Los razonamientos expuestos determinan la desestimación del recurso de apelación y la confirmación de la sentencia apelada.

QUINTO.- La desestimación del recurso de apelación interpuesto por la parte actora determina, de conformidad con los artículos 398.1 y 394.1 de la Ley de Enjuiciamiento Civil , la imposición a dicha parte de las costas procesales causadas con dicho recurso, sin que se aprecia razón alguna para atenuar el principio de vencimiento tal y como, por ejemplo, resuelve el Tribunal Supremo en su reciente sentencia de fecha 20 de marzo de 2013 al desestimar un recurso de casación interpuesto en supuesto análogo al aquí enjuiciado por la aquí apelante respecto de las ocasionadas por dicho recurso de casación.
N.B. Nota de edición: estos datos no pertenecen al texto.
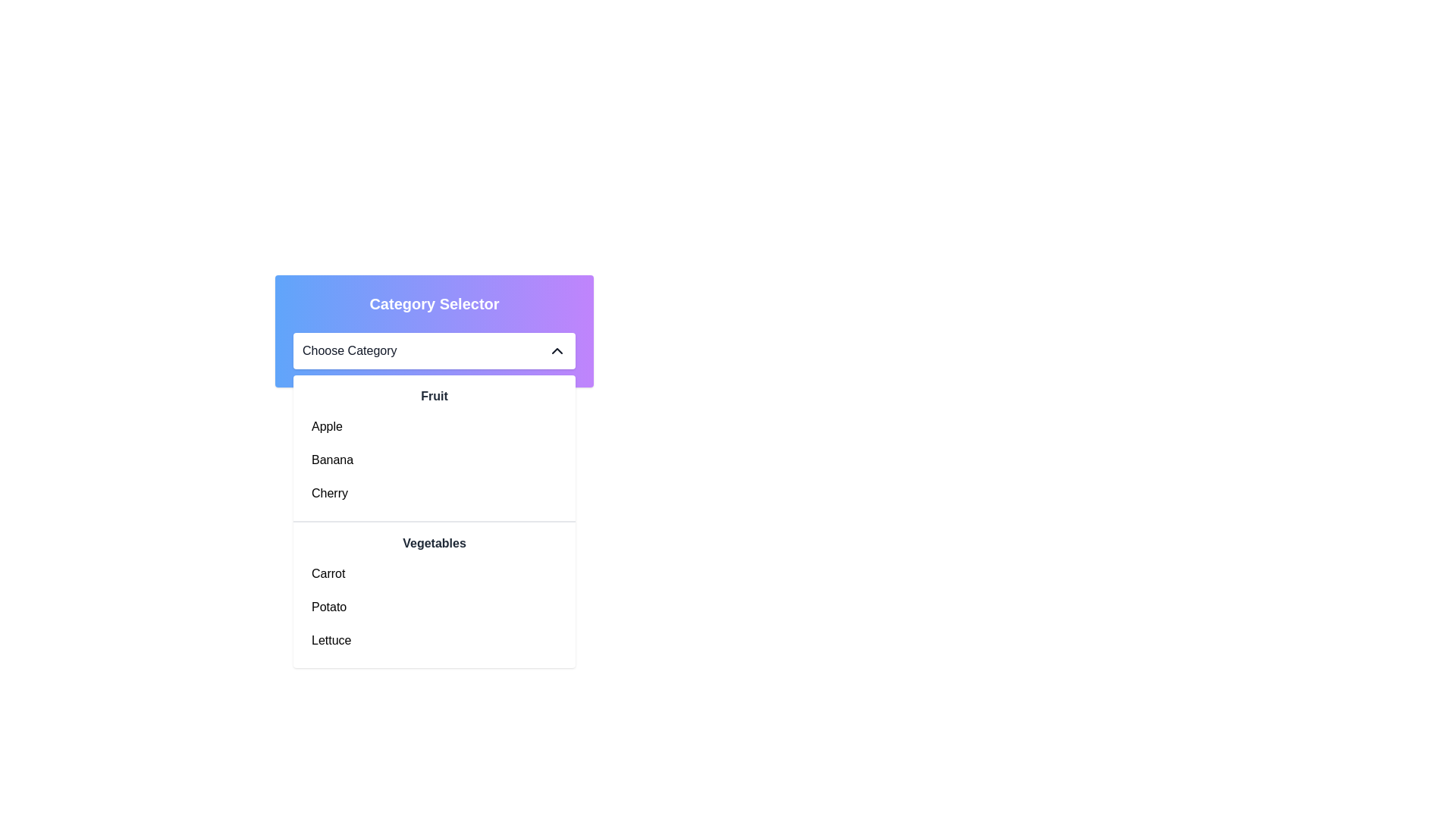 The width and height of the screenshot is (1456, 819). Describe the element at coordinates (331, 459) in the screenshot. I see `the 'Banana' option in the dropdown menu, which is the second item under the 'Fruit' section, located below 'Apple' and above 'Cherry'` at that location.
Por último, no habiéndose impuesto a ninguna de las partes las costas causadas en primera instancia sin que dicho pronunciamiento haya sido impugnado por los demandantes, vencedores en la instancia precedente, carece por completo de relevancia la sentencia del Tribunal Supremo de fecha 29 de julio de 2012 aportada por la apelante al amparo del artículo 271.2 de la Ley de Enjuiciamiento Civil , pues, al margen de que su pronunciamiento en costas al casar la sentencia apelada no integra jurisprudencia, sólo podría tener interés para el caso de que tuviéramos que pronunciarnos sobre las costas de la primera instancia pero no la tiene cuando se trata de que nos pronunciemos sobre las costas causadas en la segunda instancia con ocasión de un recurso presentado el día 11 de marzo del año 2011, esto es, cuando ya estaba más que consolidado el total y unánime rechazo del criterio rigorista que se empecina en mantener tozudamente y sin fundamento alguno el recurrente.

Vistos los preceptos legales citados y demás de pertinente y general aplicación,

Fallo

En atención a lo expuesto la Sala acuerda:

1º.- Desestimar el recurso de apelación interpuesto por la procuradora doña Susana Téllez Andrea en nombre y representación de SINDICATURA DE LA QUIEBRA DE COMERCIALIZADORA PENINSULAR DE VIVIENDAS, S.L. contra la sentencia dictada en fecha 19 de julio de 2010 por el Juzgado de Primera Instancia nº 9 de Madrid , en el juicio ordinario nº 1706/2009.

2.- Confirmar íntegramente la resolución recurrida.

3.- Imponer a la apelante las costas derivadas de su recurso.

Así, por esta nuestra sentencia, lo pronunciamos, mandamos y firmamos los Ilustrísimos señores magistrados integrantes de este Tribunal.

PUBLICACION.- Dada y pronunciada fué la anterior Sentencia por los Ilmos. Sres. Magistrados que la firman y leída por el/la Ilmo. Magistrado Ponente en el mismo día de su fecha, de lo que yo el/la Secretario certifico.